§ Exercise
What you give back must match the records below exactly, apart from the pictures, which are omitted.

Stored data entries:
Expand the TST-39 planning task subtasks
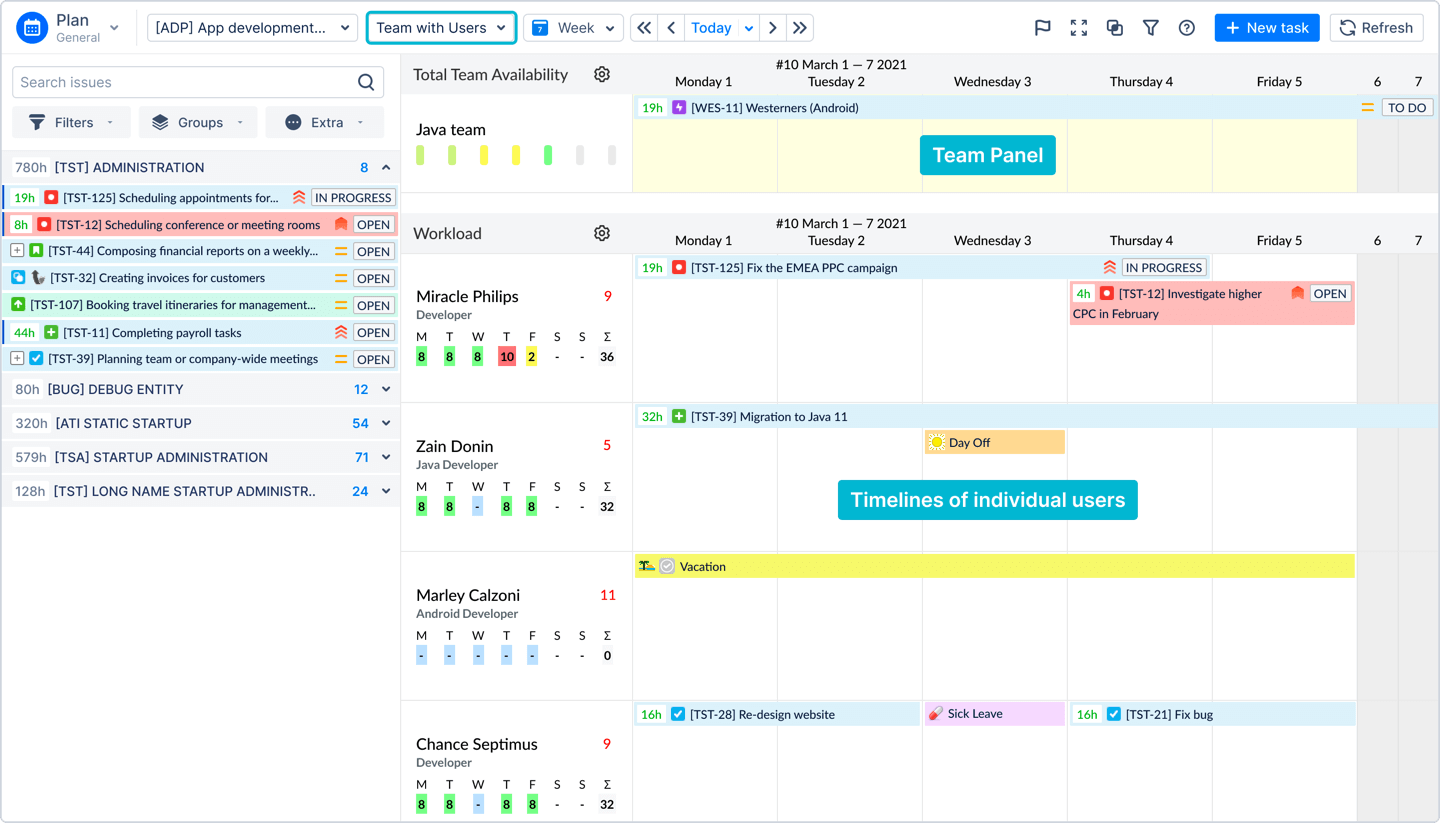The height and width of the screenshot is (823, 1440). point(17,359)
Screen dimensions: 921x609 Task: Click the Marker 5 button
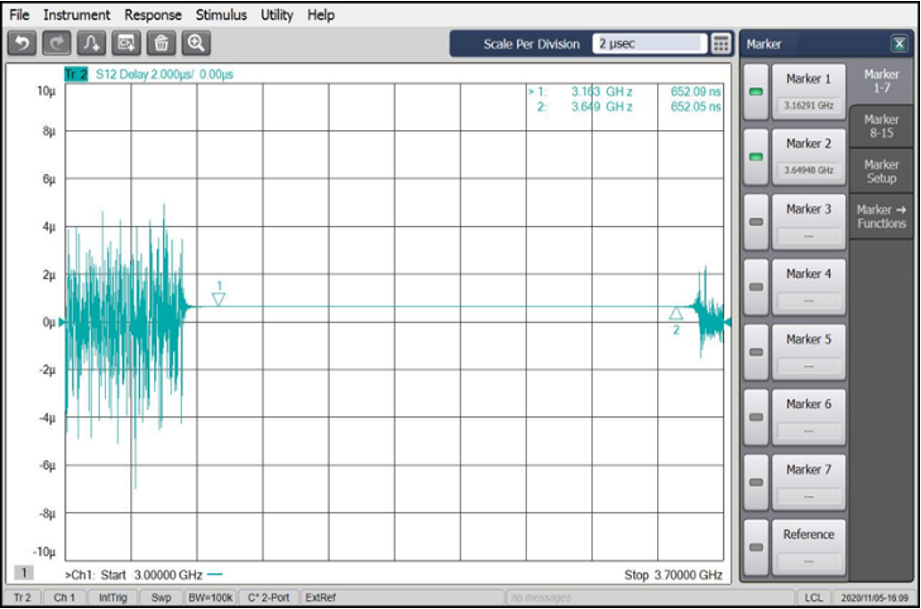point(808,351)
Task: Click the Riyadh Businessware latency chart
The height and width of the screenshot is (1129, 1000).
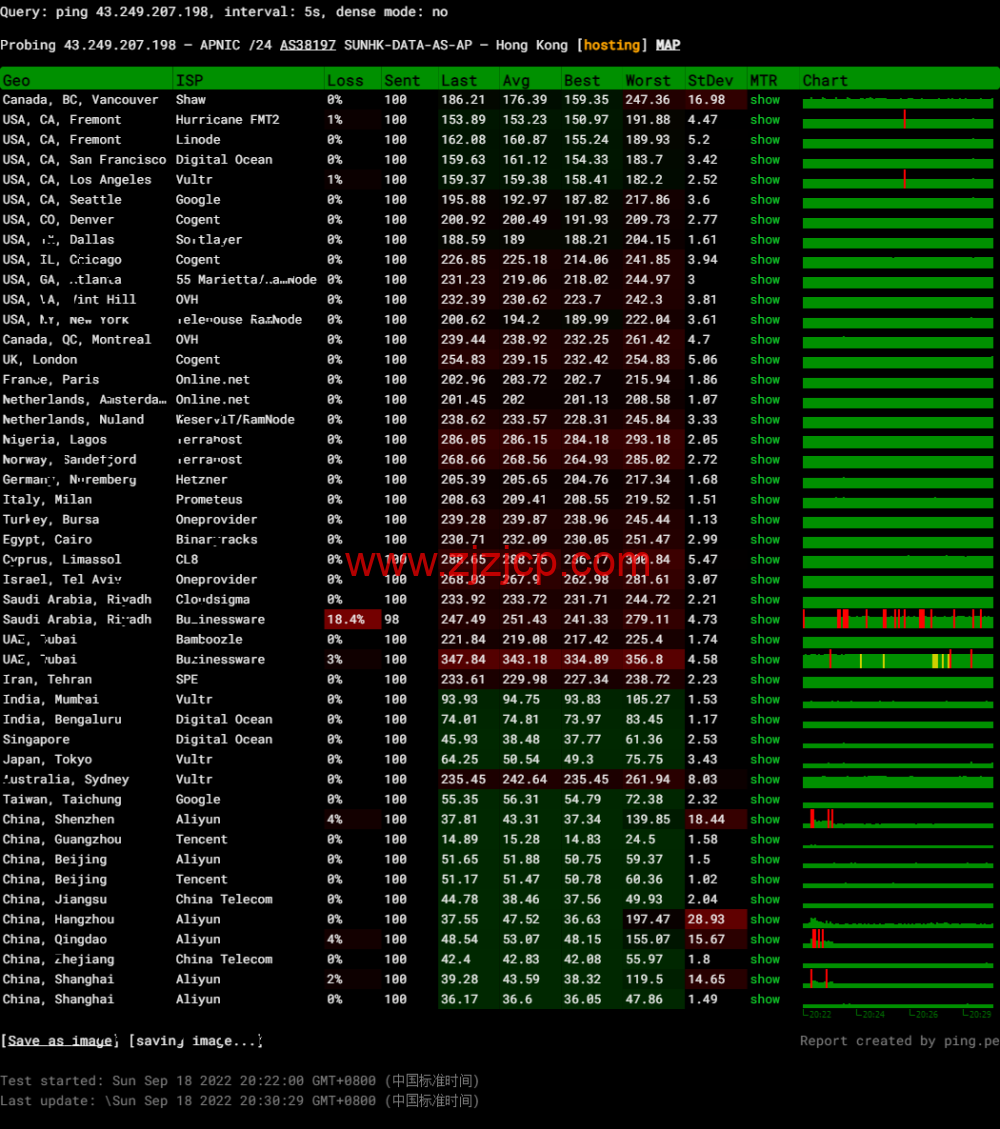Action: click(x=897, y=620)
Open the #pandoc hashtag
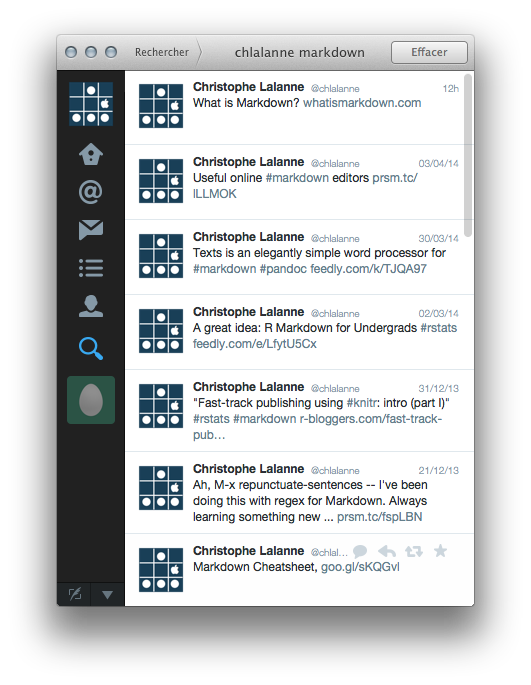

§ Solved exercise
Expand the TST-39 planning task subtasks
The height and width of the screenshot is (823, 1440). point(17,359)
Screen dimensions: 921x609 Task: Click the Marker 5 button
point(808,351)
Task: Click the Riyadh Businessware latency chart
The height and width of the screenshot is (1129, 1000).
Action: click(x=897, y=620)
Open the #pandoc hashtag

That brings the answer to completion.